In short, the experiments don’t declare a wholesale victory for AI-assisted priors. What they do declare is a measured, evidence-backed optimism: LLMs can identify the right direction for relationships and can generate priors that are informative yet not irrationally confident. The standout performer among the tested models, Claude Opus, often produced priors that balanced domain knowledge with appropriate width. Gemini offered competitive results, while ChatGPT tended to be more prone to overconfidence or, in weaker forms, excessive vagueness. The results hold across two different problem domains, suggesting a general pattern rather than a one-off quirk of a single dataset.
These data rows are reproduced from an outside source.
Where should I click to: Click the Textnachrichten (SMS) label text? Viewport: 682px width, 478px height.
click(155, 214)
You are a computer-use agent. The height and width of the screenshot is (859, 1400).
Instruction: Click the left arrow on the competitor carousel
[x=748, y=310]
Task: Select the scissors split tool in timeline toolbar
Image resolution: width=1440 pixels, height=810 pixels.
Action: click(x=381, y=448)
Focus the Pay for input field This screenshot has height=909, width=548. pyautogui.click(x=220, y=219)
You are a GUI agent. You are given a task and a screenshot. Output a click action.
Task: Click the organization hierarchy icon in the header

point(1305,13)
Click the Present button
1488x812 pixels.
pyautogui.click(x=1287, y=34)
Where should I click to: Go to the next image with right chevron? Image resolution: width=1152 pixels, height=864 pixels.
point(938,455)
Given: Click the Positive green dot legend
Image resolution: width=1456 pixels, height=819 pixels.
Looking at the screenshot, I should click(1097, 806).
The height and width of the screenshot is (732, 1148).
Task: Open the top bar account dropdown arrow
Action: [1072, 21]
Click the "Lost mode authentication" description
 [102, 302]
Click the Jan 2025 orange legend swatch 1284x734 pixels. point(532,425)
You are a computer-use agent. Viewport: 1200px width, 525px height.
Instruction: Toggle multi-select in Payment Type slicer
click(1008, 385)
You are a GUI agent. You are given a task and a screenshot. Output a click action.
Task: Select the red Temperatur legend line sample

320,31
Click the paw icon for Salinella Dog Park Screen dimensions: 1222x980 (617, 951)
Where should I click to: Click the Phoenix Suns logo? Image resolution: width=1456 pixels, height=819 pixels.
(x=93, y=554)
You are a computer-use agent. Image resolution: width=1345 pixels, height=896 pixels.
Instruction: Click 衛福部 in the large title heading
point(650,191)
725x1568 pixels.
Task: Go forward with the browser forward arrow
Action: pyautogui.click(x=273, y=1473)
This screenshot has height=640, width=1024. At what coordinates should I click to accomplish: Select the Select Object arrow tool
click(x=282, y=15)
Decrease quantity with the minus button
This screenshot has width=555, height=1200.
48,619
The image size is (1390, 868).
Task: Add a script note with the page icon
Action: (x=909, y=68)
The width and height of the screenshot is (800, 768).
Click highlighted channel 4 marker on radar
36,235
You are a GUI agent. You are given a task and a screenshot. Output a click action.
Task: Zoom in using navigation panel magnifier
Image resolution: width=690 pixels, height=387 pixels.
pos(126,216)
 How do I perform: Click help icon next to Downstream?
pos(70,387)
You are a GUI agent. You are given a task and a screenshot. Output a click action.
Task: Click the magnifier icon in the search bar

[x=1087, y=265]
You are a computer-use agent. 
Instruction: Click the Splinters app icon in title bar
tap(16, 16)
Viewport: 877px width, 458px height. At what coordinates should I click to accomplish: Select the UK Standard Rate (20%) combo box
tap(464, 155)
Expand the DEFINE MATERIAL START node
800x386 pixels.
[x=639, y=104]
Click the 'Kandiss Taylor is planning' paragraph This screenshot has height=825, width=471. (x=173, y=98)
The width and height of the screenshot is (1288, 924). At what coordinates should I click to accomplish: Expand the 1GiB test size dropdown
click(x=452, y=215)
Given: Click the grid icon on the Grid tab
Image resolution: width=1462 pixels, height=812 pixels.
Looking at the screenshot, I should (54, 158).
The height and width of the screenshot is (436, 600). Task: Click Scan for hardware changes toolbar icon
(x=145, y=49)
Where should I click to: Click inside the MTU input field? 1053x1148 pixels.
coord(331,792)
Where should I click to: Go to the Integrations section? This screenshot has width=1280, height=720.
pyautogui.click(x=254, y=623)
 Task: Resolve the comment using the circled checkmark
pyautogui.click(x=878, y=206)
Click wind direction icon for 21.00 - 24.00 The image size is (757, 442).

Why this matters beyond academia

Two practical takeaways matter beyond the corridor of statistical theory. First, AI models can serve as a bridge between a vast ocean of human knowledge and the messy, noisy world of real data. In domains where you have tons of data, the likelihood term often drowns out priors; in data-poor or noisy settings, informative priors can lean the inference toward plausible, scientifically grounded conclusions. This isn’t a turnkey solution, but it’s a concrete knob we can turn to help integrate what we think we know with what we observe in the lab and the field.

Second, the reliability of this tool hinges on good calibration and disciplined use. The paper’s strongest messages are about how to ask the AI the right questions and how to interpret its answers. The width of a prior—the degree of uncertainty encoded—matters just as much as the center. An overconfident prior can push the posterior into a biased region; a prior that’s too diffuse can yield little gain. The researchers’ emphasis on a structured prompting approach, including confidence scores and the presentation of multiple prior sets, offers a practical blueprint for responsibly using AI as a knowledge partner rather than a shortcut to certainty.

And there’s a broader, almost cultural implication. If LLMs can contribute meaningfully to the scaffolding of statistical models, we get a future where domain experts and data-driven insights can dance together—AI surfaces knowledge, humans judge its reliability, and the resulting models become more robust to the twists and turns of real data. The paper doesn’t claim to have solved uncertainty; it argues for a smarter way to approach uncertainty—one that makes explicit the sources of knowledge, the limits of the model, and the nature of the questions we’re asking. It’s a step toward a collaborative epistemology where language models help illuminate what we know and where we still need to learn more.

The work is a reminder that science is not a single moment of discovery but a continual dialogue among ideas, data, and methods. If LLMs can help surface well-structured priors, they should be held to the same standards as any scientific input: transparent prompts, explicit reasoning, and rigorous validation. The study’s authors make this point with care, showing both promise and caution in equal measure. The question now is less about whether AI can conjure priors at all and more about how we design the conversations that turn those priors into trustworthy decisions in the real world. The future of Bayesian analysis might look more like a duet between human judgment and machine knowledge—a partnership that respects uncertainty while offering a clearer map of where our beliefs come from and how much they should bend in light of new evidence.